WHAT YOU SHOULD DO:
For every entry that follows, return the words exactly and omit any picture.

INFORMATION GIVEN:

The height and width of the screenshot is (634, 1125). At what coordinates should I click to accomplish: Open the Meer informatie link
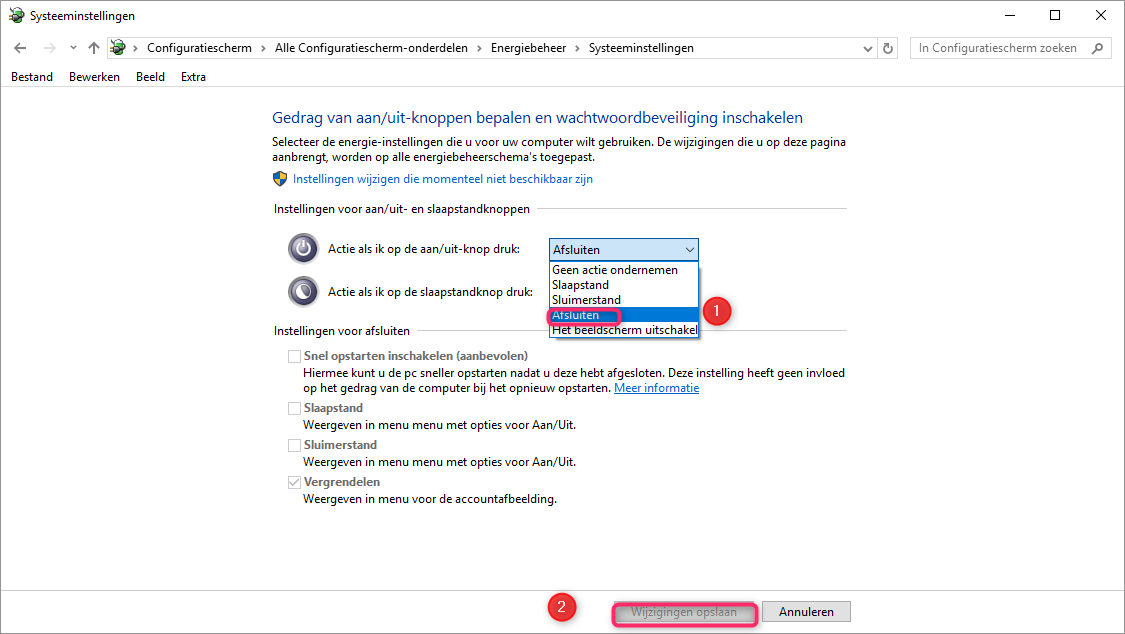[656, 388]
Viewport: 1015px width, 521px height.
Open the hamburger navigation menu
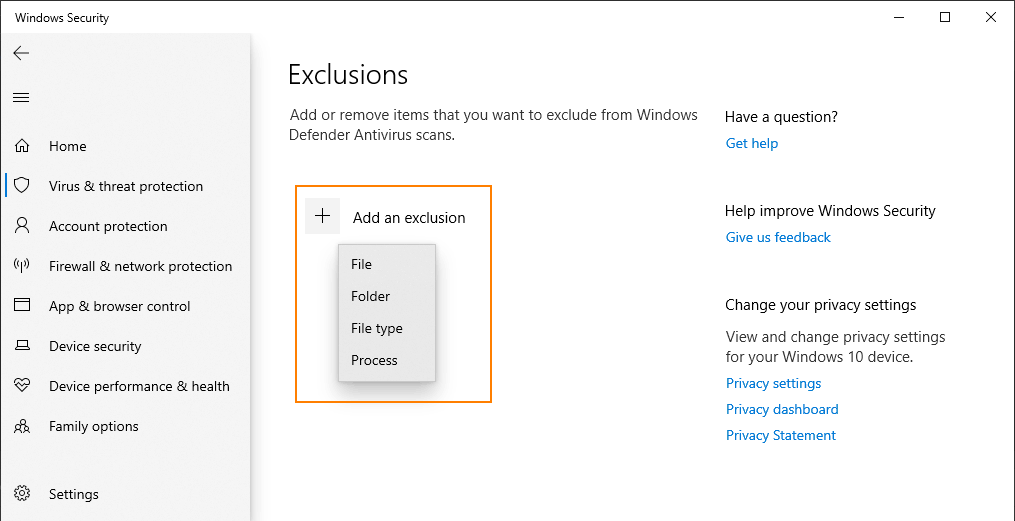click(x=21, y=98)
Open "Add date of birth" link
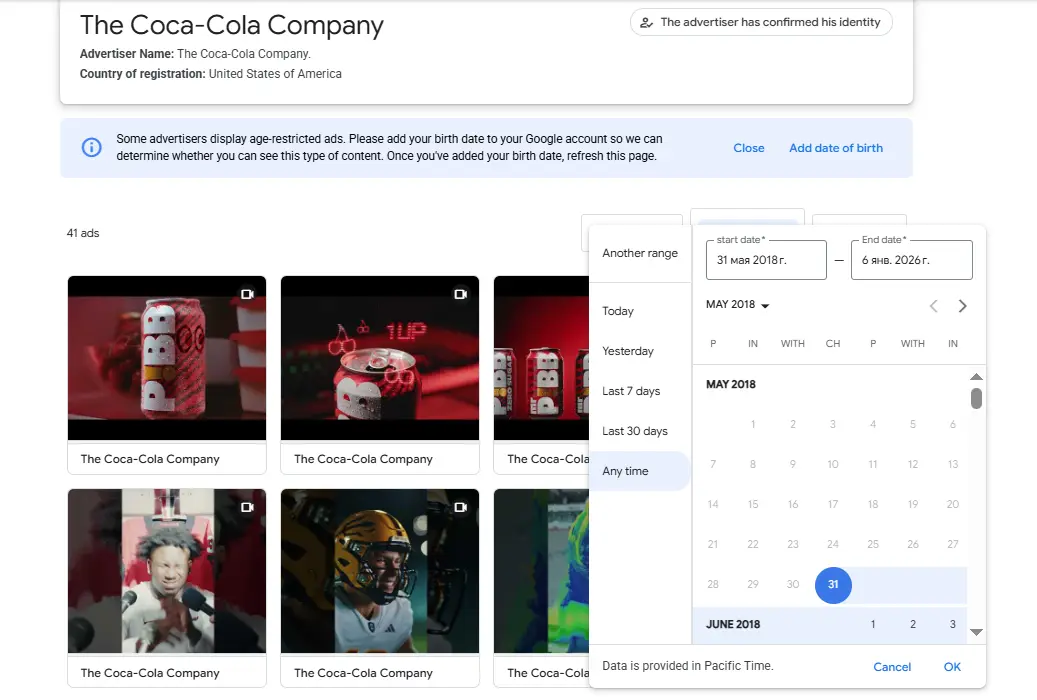This screenshot has height=700, width=1037. [836, 147]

ANSWER SECTION:
The height and width of the screenshot is (634, 1125). At what coordinates should I click to accomplish: Open the Meer informatie link
[656, 388]
Viewport: 1015px width, 521px height.
Open the hamburger navigation menu
click(x=21, y=98)
Open "Add date of birth" link
This screenshot has height=700, width=1037. [836, 147]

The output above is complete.